La naissance officielle de la Musique des gardiens de la paix remonte au 31 mars 1929, à l'occasion du centenaire du corps des Gardiens de la Paix. Depuis, ses activités sont nombreuses : elle
prête son concours lors des grandes cérémonies protocolaires de son institution de tutelle, la Préfecture de Police, ainsi qu’à celles de la Ville de Paris.Elle participe également à de grandes
manifestations musicales dans différents lieux de la capitale (Théâtre National de l’Opéra-comique, Théâtre du Châtelet, Théâtre des Champs Elysées, Salle Pleyel, Cathédrale Notre-Dame, l'UNESCO,
le Palais des Congrès, le Cirque d'Hiver, les églises Saint-Roch, Saint-Merri, Saint-Médard, Saint-Marcel, La Madeleine, Saint-Germain-des-Prés, Saint-Louis des Invalides), anime les parcs et
jardins de la Ville de Paris (Bagatelle, Montsouris, Luxembourg…), donne des concerts prestigieux tant en France (Festival Berlioz à la Côte Saint André; Festival du Havre) qu'à l'étranger
(Festival de Basse-Saxe, Festival de Ludwigshafen; Vienne;Luxembourg; Italie; Pays-Bas; Japon ; Chine), participe également à des animations musicales régulières en milieu scolaire.

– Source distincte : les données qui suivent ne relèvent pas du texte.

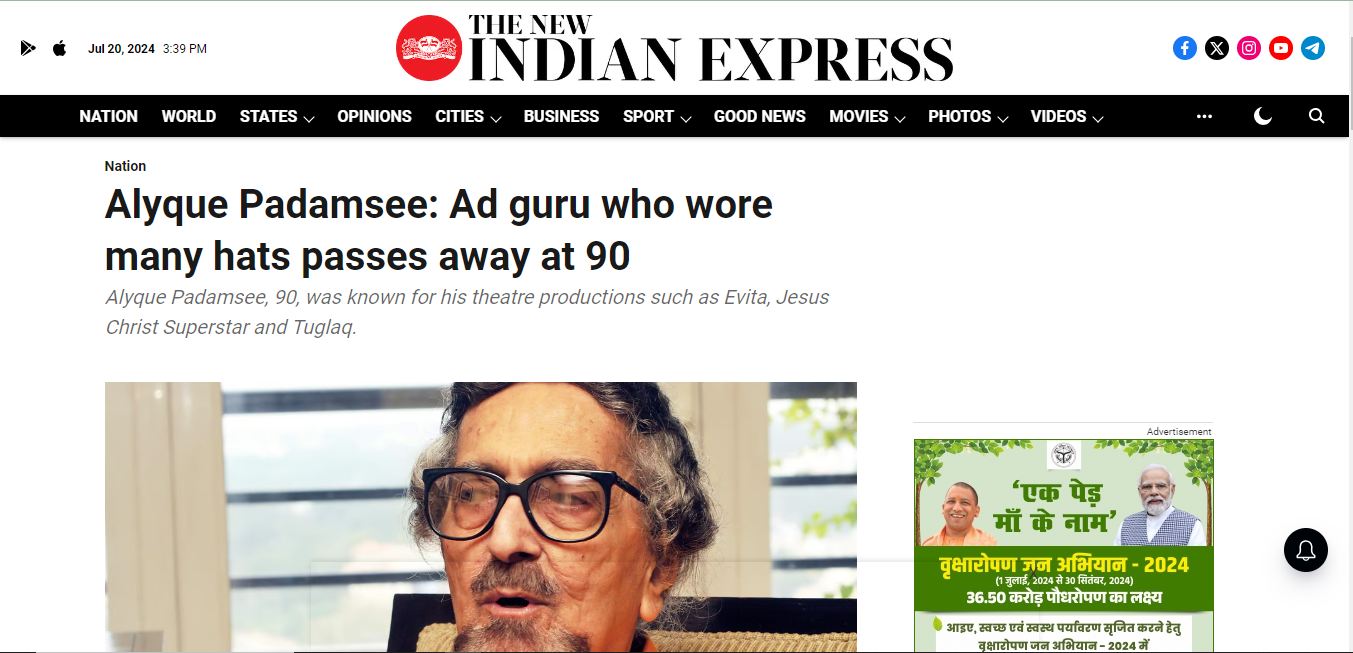
Task: Open the tree plantation campaign advertisement
Action: 1063,546
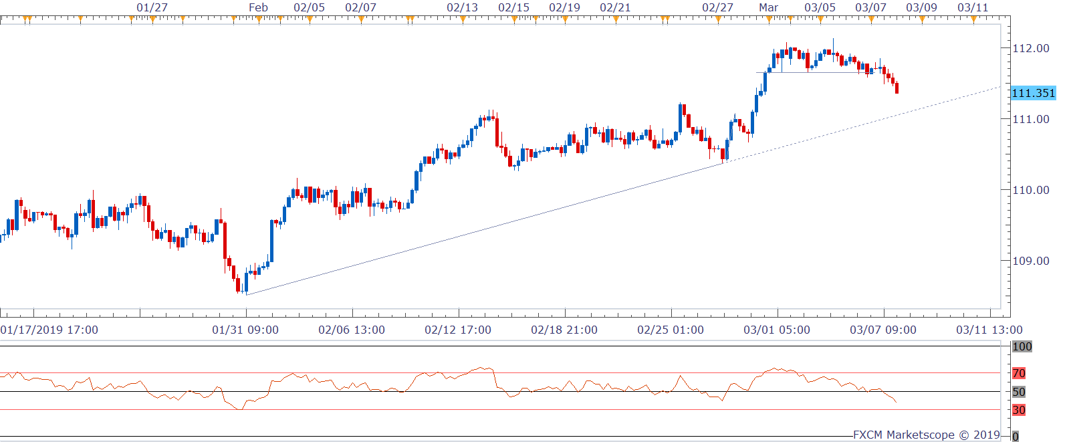Click the orange marker below 01/27
Image resolution: width=1065 pixels, height=442 pixels.
point(152,19)
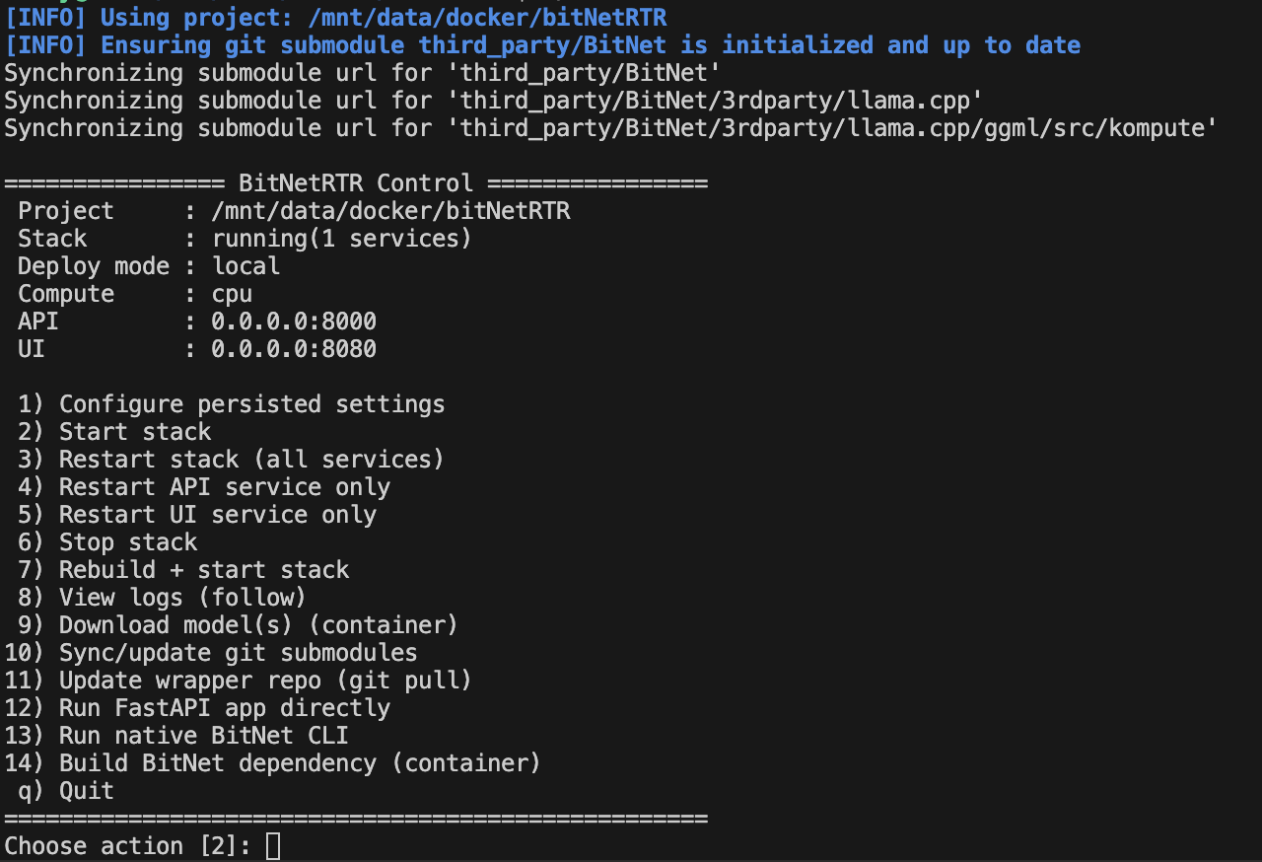This screenshot has height=862, width=1262.
Task: Click 'Rebuild + start stack' option
Action: tap(204, 570)
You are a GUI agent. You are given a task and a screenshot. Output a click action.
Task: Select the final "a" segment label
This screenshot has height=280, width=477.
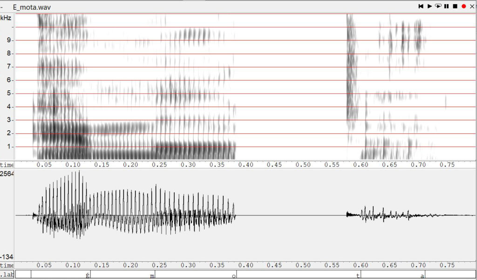click(x=422, y=275)
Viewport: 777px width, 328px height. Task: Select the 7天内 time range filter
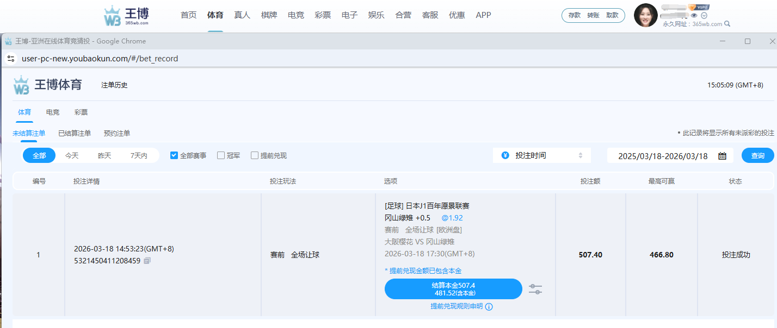tap(139, 155)
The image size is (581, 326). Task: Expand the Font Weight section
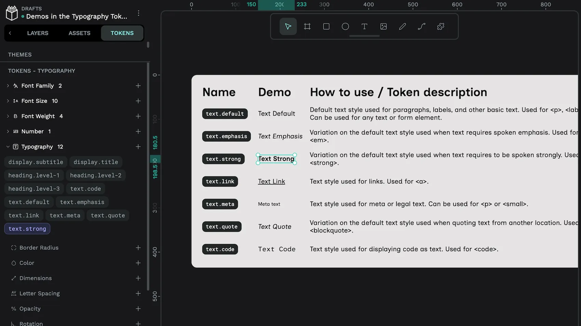8,116
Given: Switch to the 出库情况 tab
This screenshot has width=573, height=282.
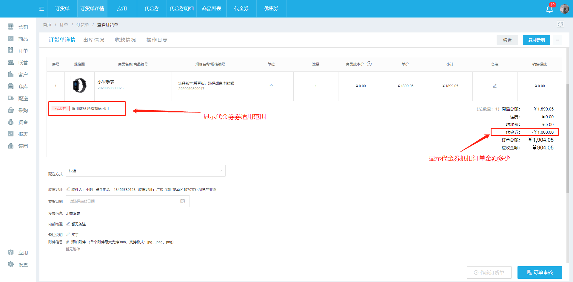Looking at the screenshot, I should point(94,40).
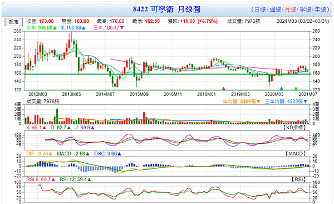Click the RSI panel label
The height and width of the screenshot is (204, 334).
click(298, 179)
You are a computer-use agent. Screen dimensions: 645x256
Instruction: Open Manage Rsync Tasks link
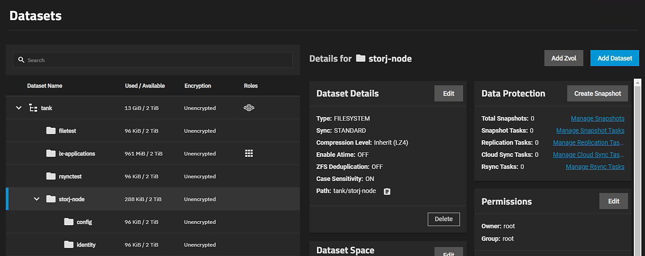[594, 167]
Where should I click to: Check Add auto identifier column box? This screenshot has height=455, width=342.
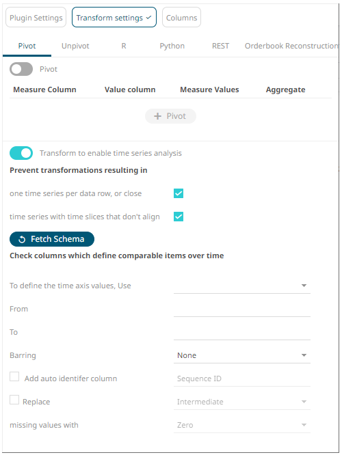click(x=14, y=376)
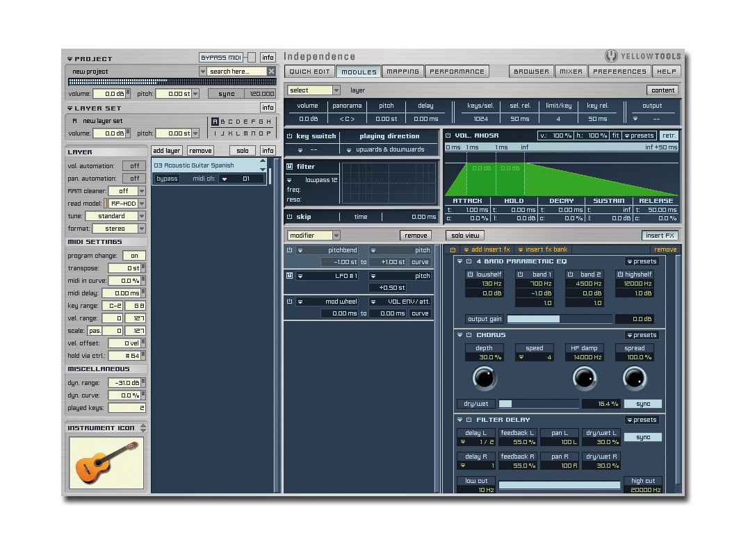Click the solo view button
This screenshot has height=549, width=732.
pyautogui.click(x=464, y=235)
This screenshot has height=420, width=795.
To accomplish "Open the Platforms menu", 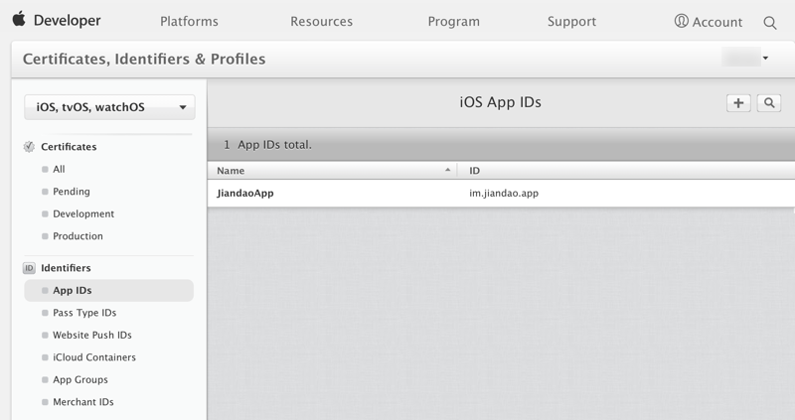I will 190,21.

Son vaste
répertoire, riche de plusieurs siècles de musique, s'ouvre également à la création d'oeuvres contemporaines. La Musique des Gardiens de la Paix peut s'enorgueillir de compter plus de 150
prestations enregistrées au disque, à la radio et à la télévision. Elle a reçu de multiples prix dont ceux de l'Académie Charles Cros et de l'Académie du Disque Français. Ses enregistrements sont
diffusés dans le monde entier et certains disques ont été réalisés spécifiquement pour les Etats-Unis et le Japon. La Musique des Gardiens de la Paix est actuellement dirigée par Pierre WALTER,
assisté de Pascale JEANDROZ, chef adjointe et de Jean-Jacques CHARLES, tambourmajor.Les compositeurs
Ida GOTKOVSKY
De nationalité française, Ida Gotkovsky a vécu dans une famille de musiciens. Après ses études au Conservatoire National Supérieur de Musique de Paris, couronnées par tous les prix d'Ecriture et de
Composition, Ida Gotkovsky se fait connaître grâce à un nombre considérable de travaux parmi lesquels, musique de chambre, musique symphonique, musique instrumentale, musique vocale et oeuvres
lyriques sont largement représentées. Dès le début de sa carrière, le caractère et la forme de ses oeuvres lui valent de nombreux prix, parmi lesquels on peut notamment citer le Prix Lili
Boulanger, le Prix Blumenthal, le Grand Prix musical de la Ville de Paris, le Golden Rose (Etats-Unis) ou encore le Prix de la SACEM. Très vite, sa notoriété dépassant les frontières, Ida Gotkovsky
est sollicitée pour participer, et ensuite présider, des jurys internationaux ; parallèlement ses oeuvres sont interprétées en Europe, aux Etats-Unis, au Japon, en U.R.S.S, où elles sont reçues
comme les ambassadrices de la culture française. Résultant de commandes d'Etat et de pays étrangers, l'oeuvre entière d'Ida Gotkovsky est marquée par la force créatrice et la rigueur qu'elle
consacre à l'évolution du patrimoine musical. Son oeuvre est aussi bien représentée dans le domaine de la musique pour harmonie, que dans le domaine symphonique et lyrique. La notion d'infini
qu’Ida Gotkovsky recherche dans toute oeuvre d'art est exprimée dans sa profession de foi musicale : "CREER UNE OEUVRE UNIVERSELLE ET ASSURER PAR UN LANGAGE CONTEMPORAIN, AUX STRUCTURES
VIGOUREUSES, L'UNITE DE L'EXPRESSION MUSICALE A TRAVERS TOUS LES TEMPS."Lili BOULANGER
Lili Boulanger voit le jour en 1893 dans une famille de musiciens. Son père, Ernest Boulanger, est compositeur, Premier Grand prix de Rome en 1835, et professeur de chant au Conservatoire de Paris.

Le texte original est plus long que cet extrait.